L’accostamento fornisce elementi utili alla conoscenza delle opere e di chi le ha create, il raffronto permette di istituire una scala di valori, sulla scia aperta dall’attenzione dei curiosi”.
Così, se la presenza del ritratto di Bembo consente indirettamente di confermare l’attribuzione al Bombelli del Ritratto di giovane gentiluomo dei Civici Musei di Padova,
una bella tela del Padovanino, raffigurante Ecuba e Priamo - collocabile agli inizi del quarto decennio del Seicento, in una fase di libera rielaborazione dell’artista dei modi tizianeschi -
viene accostata in questa occasione alla Sacra Famiglia dei Musei Civici che si pone a conclusione di questa evoluzione stilistica del pittore.
E ancora, la Salomè con la testa del Battista di Pietro o Marco Liberi - sempre delle collezioni museali patavine - ha un riscontro interessante nell’Allegoria della Pittura degli stessi artisti,
attualmente sul mercato, per gli elementi di maniera e il gusto pittorico che sembra ormai volgere in entrambi verso il barocchetto del figlio Marco.
I processi secondo i quali musei e mercato pongono in essere le loro scelte possono correre lungo strade parallele, ma non esattamente sovrapponibili.

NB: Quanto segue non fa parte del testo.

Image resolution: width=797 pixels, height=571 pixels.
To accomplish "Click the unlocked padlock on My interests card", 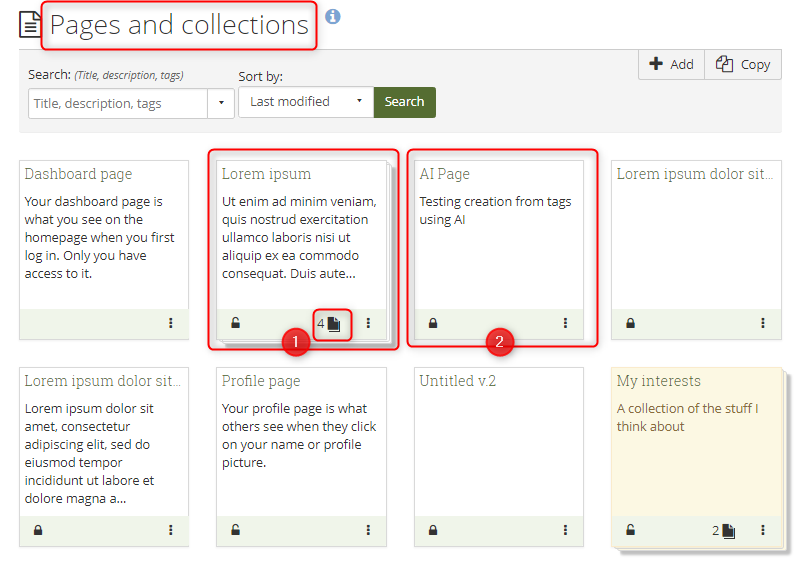I will [x=630, y=530].
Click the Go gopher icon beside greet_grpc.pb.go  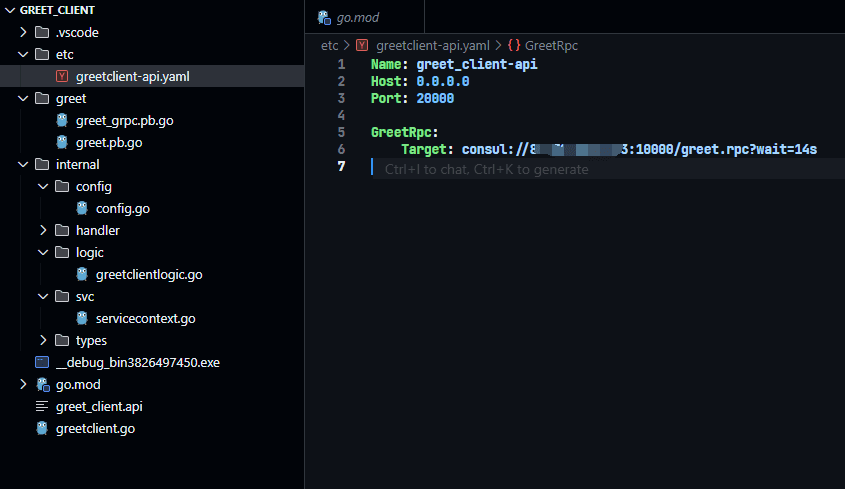click(x=62, y=120)
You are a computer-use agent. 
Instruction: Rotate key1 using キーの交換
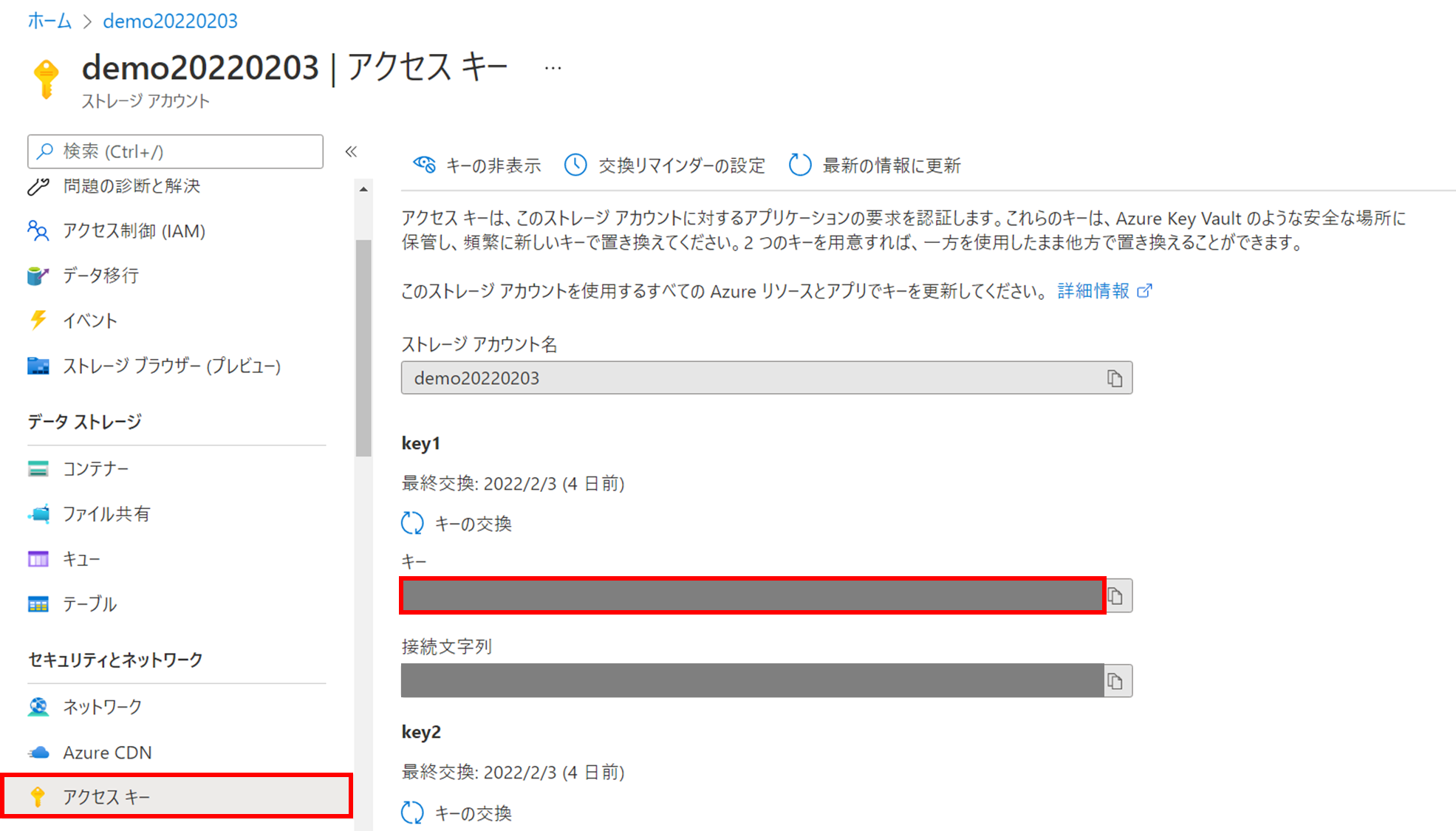click(474, 523)
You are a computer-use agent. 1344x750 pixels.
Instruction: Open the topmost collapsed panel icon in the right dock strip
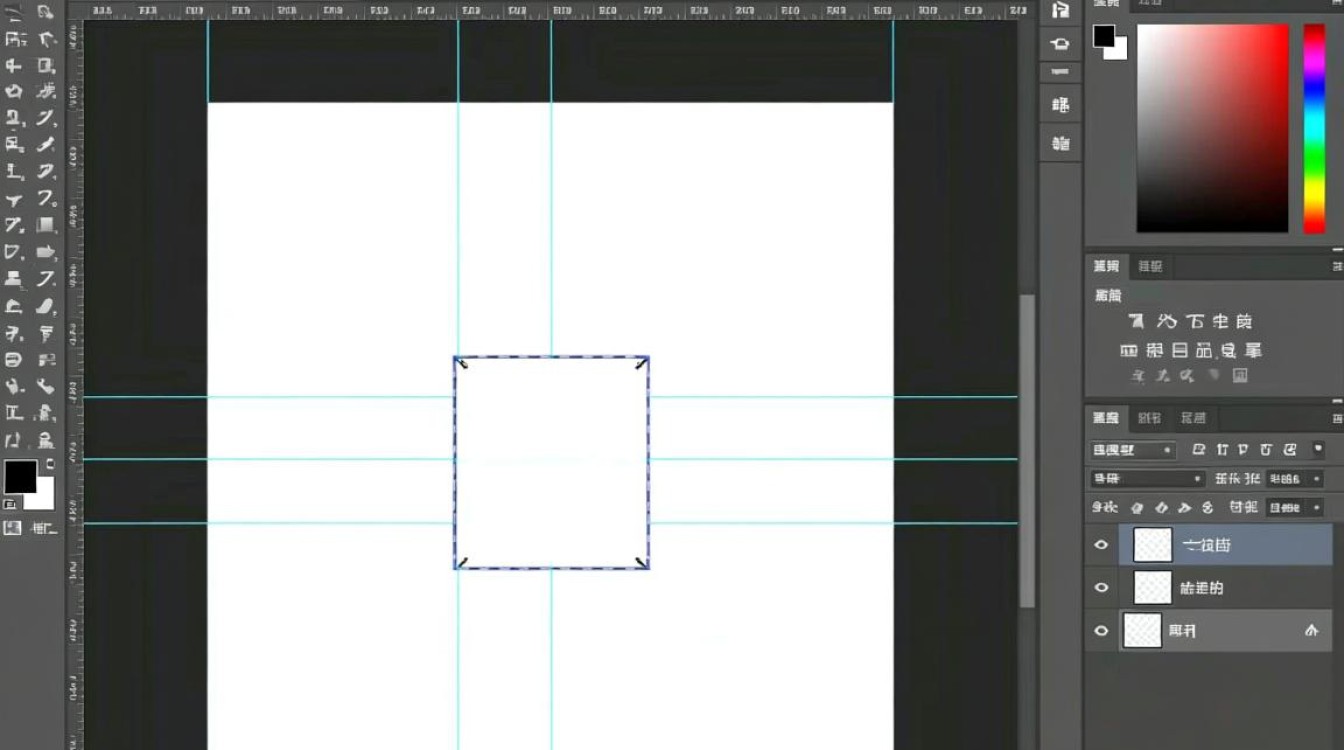click(1061, 10)
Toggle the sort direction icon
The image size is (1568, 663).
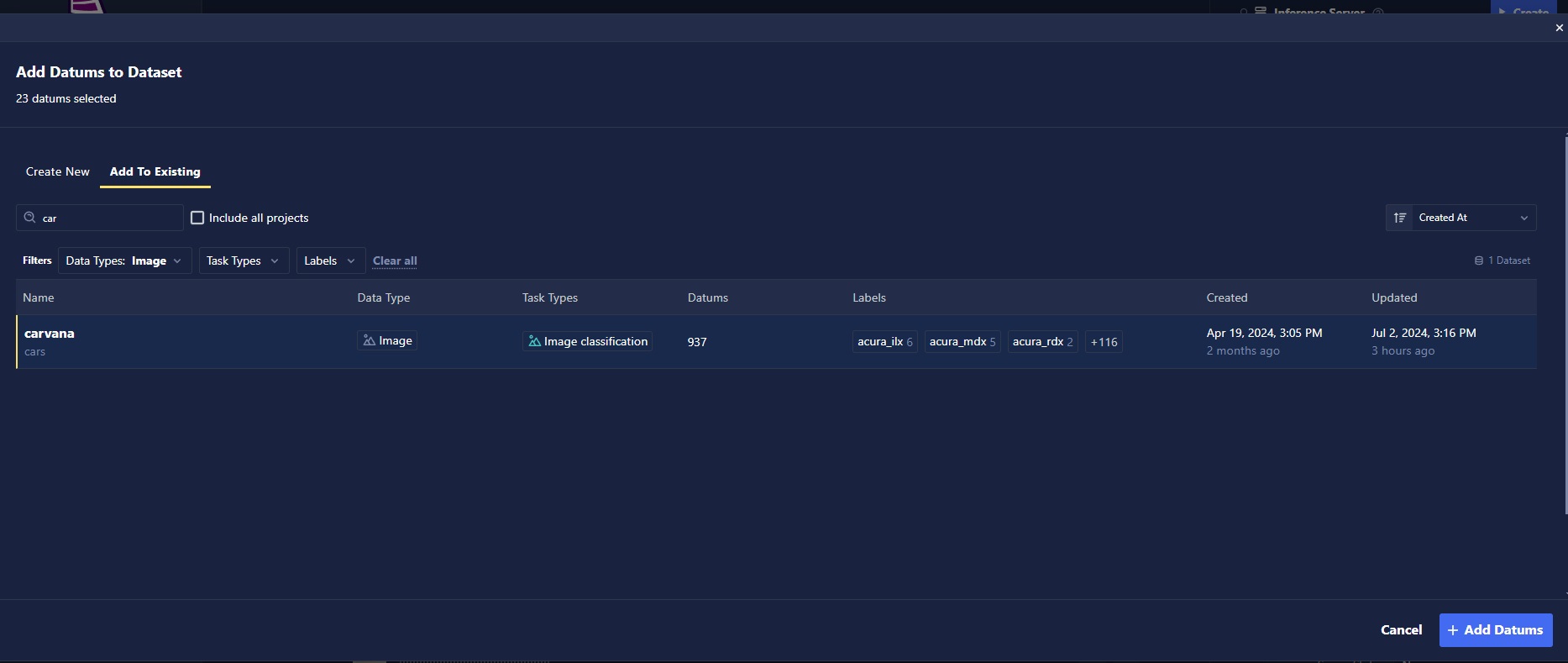[1399, 218]
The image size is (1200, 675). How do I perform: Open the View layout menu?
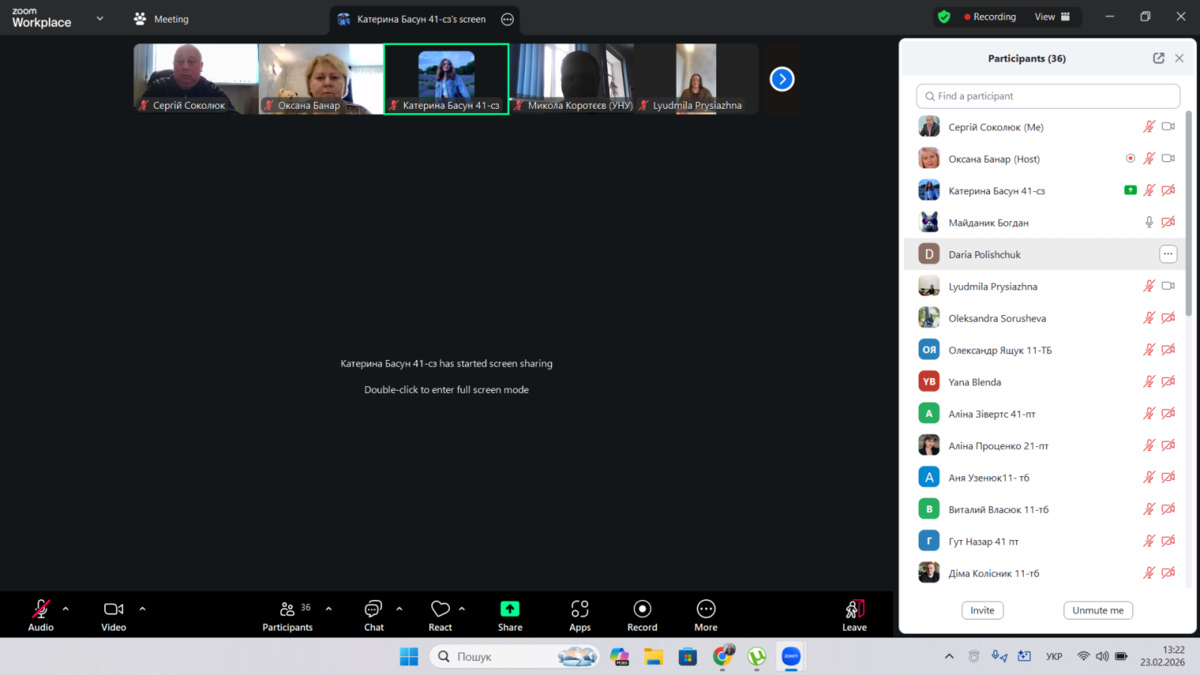point(1052,17)
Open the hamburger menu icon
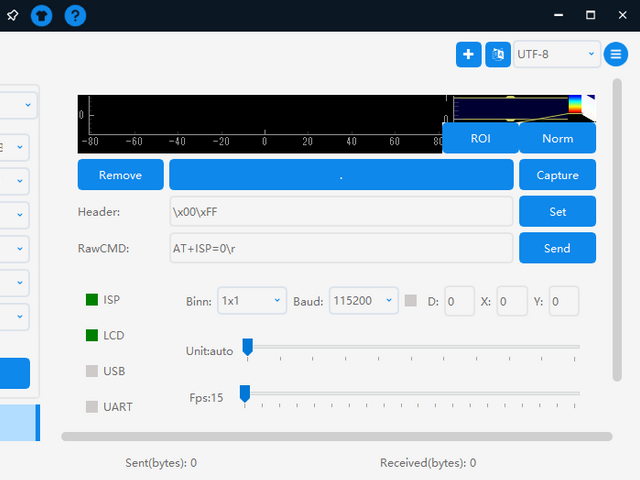This screenshot has width=640, height=480. point(617,54)
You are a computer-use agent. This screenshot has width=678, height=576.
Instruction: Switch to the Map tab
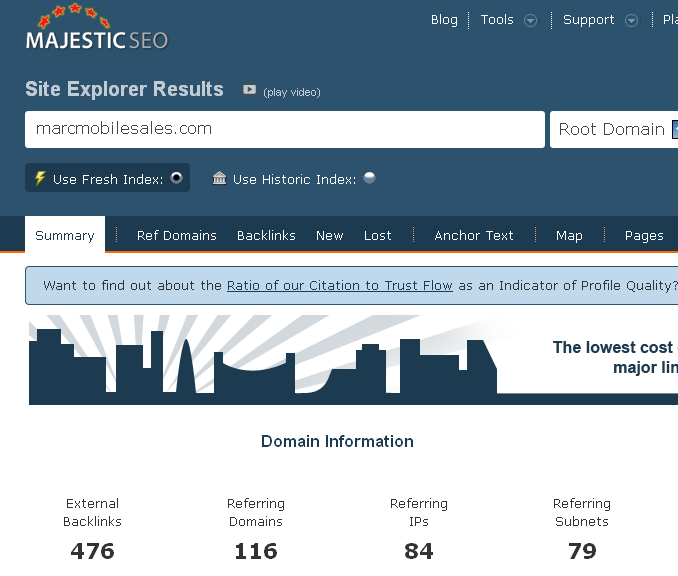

Il mercato spesso può agire in modo fortuito, ma lega principalmente il piacere del possesso di una determinata opera alla sua valenza economica, alla visibilità sociale e all’interesse individuale.
Nel Museo le opere sono inserite in un contesto totalmente diverso da quello per cui erano nate. Ordinate, studiate e sistematizzate, diventano portatrici di valori estetici e storici e concorrono alla formazione di quei grandi contenitori di memoria specificamente legata a un luogo, che sono i nostri musei.
Piacere personale e pubblica fruizione.
Mondi separati nel sentire quotidiano che in questa occasione collaborano alla costruzione di un patrimonio di valori e identità che appartiene a tutti noi.